Start of Supplied information

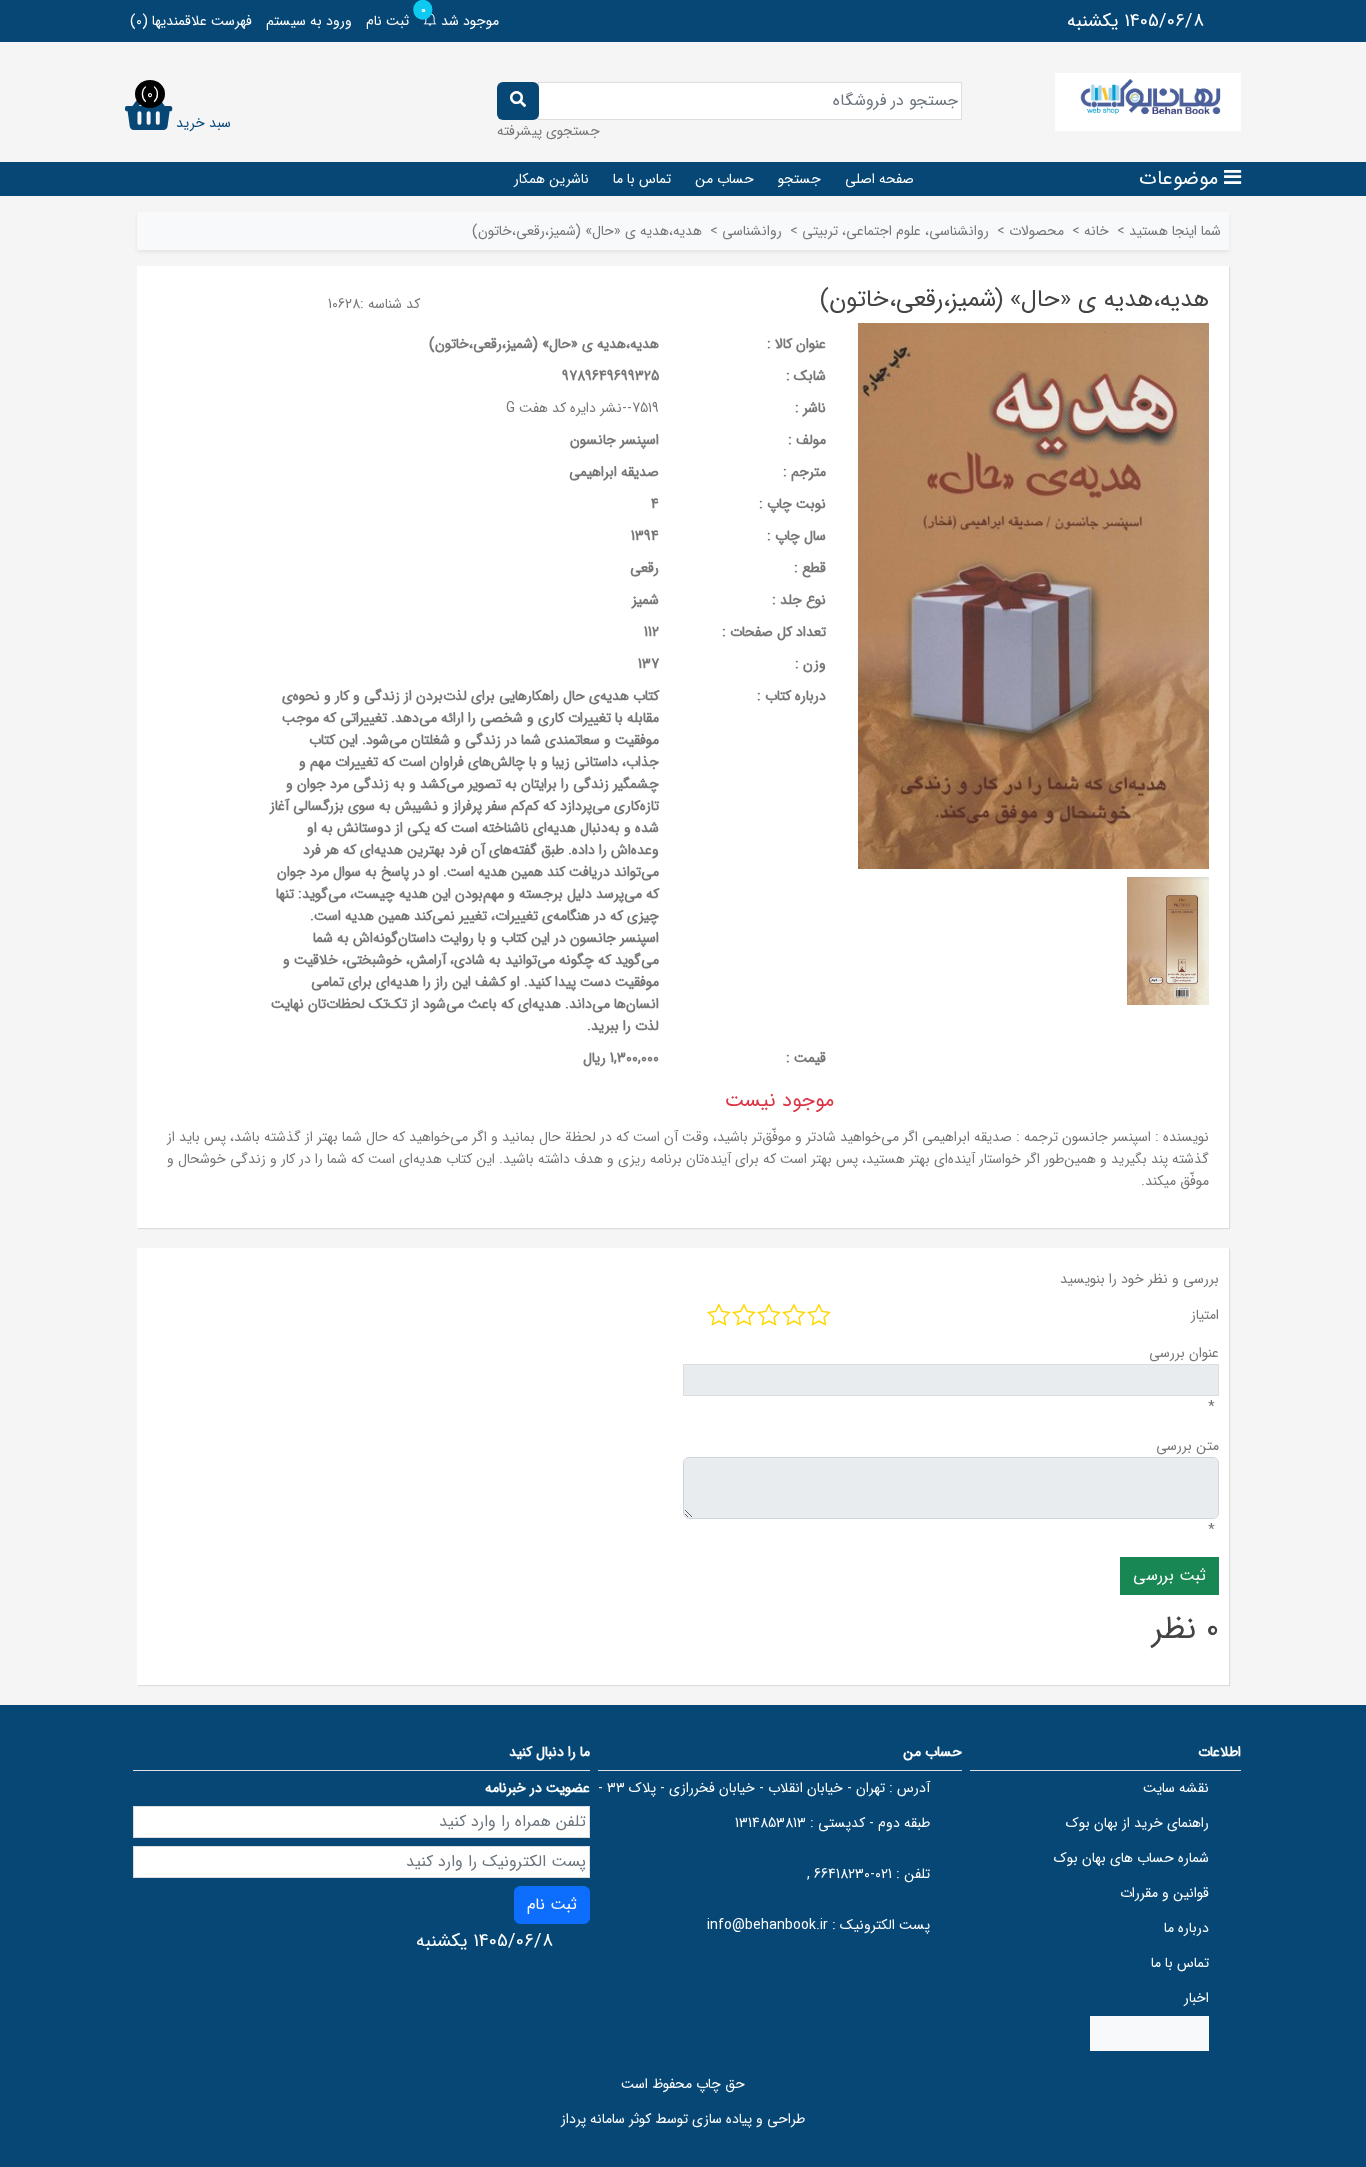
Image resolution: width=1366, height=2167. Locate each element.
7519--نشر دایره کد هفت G (582, 408)
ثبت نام (387, 21)
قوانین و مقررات (1164, 1893)
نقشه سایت (1176, 1788)
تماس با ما (642, 179)
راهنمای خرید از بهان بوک (1137, 1823)
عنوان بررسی (1184, 1353)
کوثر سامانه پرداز (606, 2119)
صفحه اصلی (879, 179)
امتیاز (1205, 1315)
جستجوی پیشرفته (548, 131)
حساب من (724, 179)
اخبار (1196, 1998)
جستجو (799, 179)
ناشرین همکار (551, 179)
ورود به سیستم (309, 21)
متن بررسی (1187, 1446)
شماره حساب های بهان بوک (1131, 1858)
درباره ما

End of Supplied information

Action item>
The job here is to retype the data exactly, with no pictures included.

Task output>
Image resolution: width=1366, height=2167. Locate each element.
7519--نشر دایره کد هفت G (582, 408)
ثبت نام (387, 21)
قوانین و مقررات (1164, 1893)
نقشه سایت (1176, 1788)
تماس با ما (642, 179)
راهنمای خرید از بهان بوک (1137, 1823)
عنوان بررسی (1184, 1353)
کوثر سامانه پرداز (606, 2119)
صفحه اصلی (879, 179)
امتیاز (1205, 1315)
جستجوی پیشرفته (548, 131)
حساب من (724, 179)
اخبار (1196, 1998)
جستجو (799, 179)
ناشرین همکار (551, 179)
ورود به سیستم (309, 21)
متن بررسی (1187, 1446)
شماره حساب های بهان بوک (1131, 1858)
درباره ما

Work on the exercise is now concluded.